Wednesday, 27 August 2014

Neenah and the Pink Window Shade

The artist responsible for this background painting had an indirect connection to Bill Hanna from before she was born.



This is from the Snagglepuss cartoon “Be My Ghost,” and the background artist is Neenah Maxwell. Here are some of the other backgrounds.



Here’s what the above drawing looks like without the entrance on an overlay.





The door on the background below is on a cel.



Maxwell arrived at Hanna-Barbera around 1960 and was gone by 1963. Where she came from and where she went in a complete mystery. If I had to speculate, I imagine she might have worked at one time in the ink and paint department at MGM.

On-line death records show that Maxwell was born in California on May 22, 1934 and died on January 21, 1997 in Ventura, California. Her mother’s maiden name was Hanson. But it was her father who Bill Hanna knew and worked with for over two decades.

You won’t find a Neenah Maxwell in the 1940 census. But you will find a Virginia Lee Maxwell living at the Los Angeles home of Carman G. Maxwell and his wife Dorothy, whose maiden name was Hanson. C.G. Maxwell is none other than Max Maxwell, who was production manager for the Harman-Ising studio when Hanna was hired there in the early ‘30s to work as a janitor. Both Maxwell and Hanna were enticed to leave Harman-Ising for MGM in 1937, and Maxwell managed the production end of the cartoon studio for the 20 years it was in existence. California birth records state Virginia Lee Maxwell was born on May 22, 1934, so there’s no doubt she’s Neenah Maxwell. If I had to guess, Neenah was a pet name. And if I had to guess some more, if she had an interest in art, her dad would have found a way to get her a job in the studio (both Hanna and Barbera found work for their children when they opened their own studio). Incidentally, her uncle was Howard Hanson, an ex-Harman-Ising and MGM cartoonist who was the production manager at Hanna-Barbera from the start in 1957 and for almost the next decade. Hanson’s second wife was Vera Ohman, also a background artist at MGM and H-B.

━━━

Decide whether each statement agrees with the post on Neenah Maxwell, answering yes or no and quoting the words of the post that settle it: (a) Neenah Maxwell's mother's maiden name was Hanson; (b) Max Maxwell was first hired at Harman-Ising as a janitor; (c) Howard Hanson was production manager at Hanna-Barbera from its start in 1957.

:: PROVIDED DATA ::

━━━

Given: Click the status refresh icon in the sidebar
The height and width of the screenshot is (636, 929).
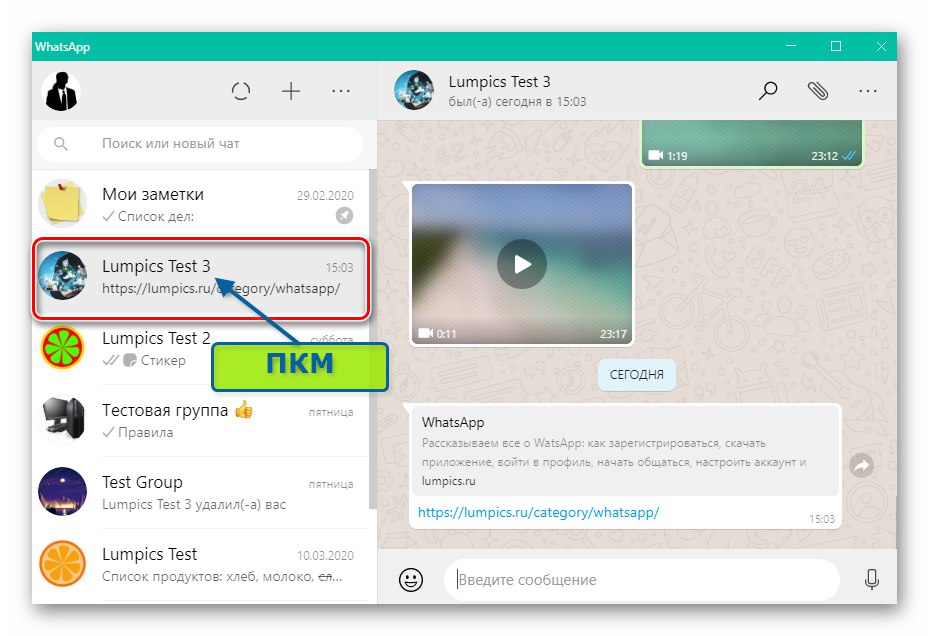Looking at the screenshot, I should pyautogui.click(x=241, y=91).
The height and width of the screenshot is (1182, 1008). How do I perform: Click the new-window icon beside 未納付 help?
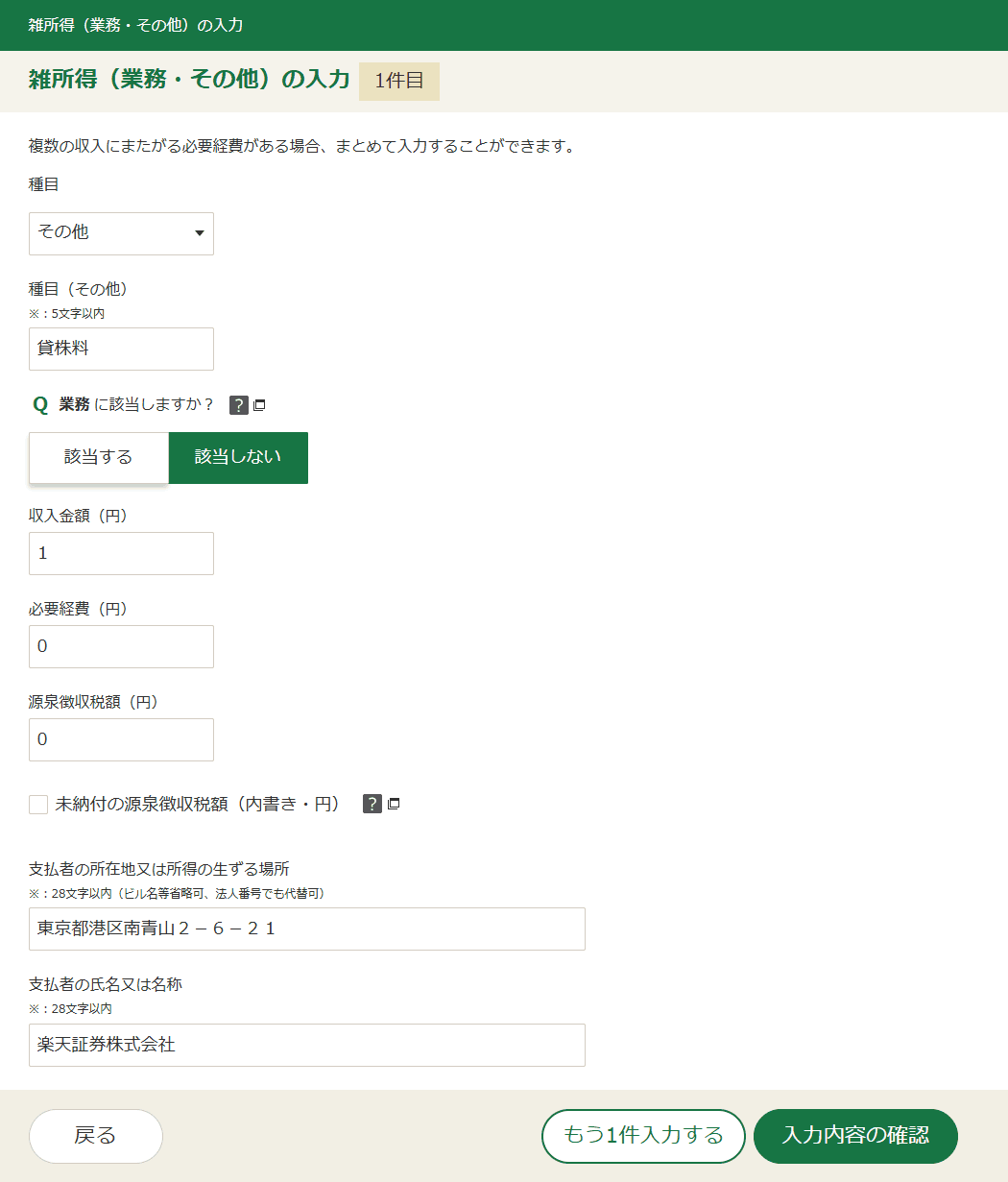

━━━

:: RESULT BELOW ::
(a) Yes: "Her mother’s maiden name was Hanson."
(b) No: "C.G. Maxwell is none other than Max Maxwell, who was production manager for the Harman-Ising studio when Hanna was hired there in the early ‘30s to work as a janitor."
(c) Yes: "who was the production manager at Hanna-Barbera from the start in 1957"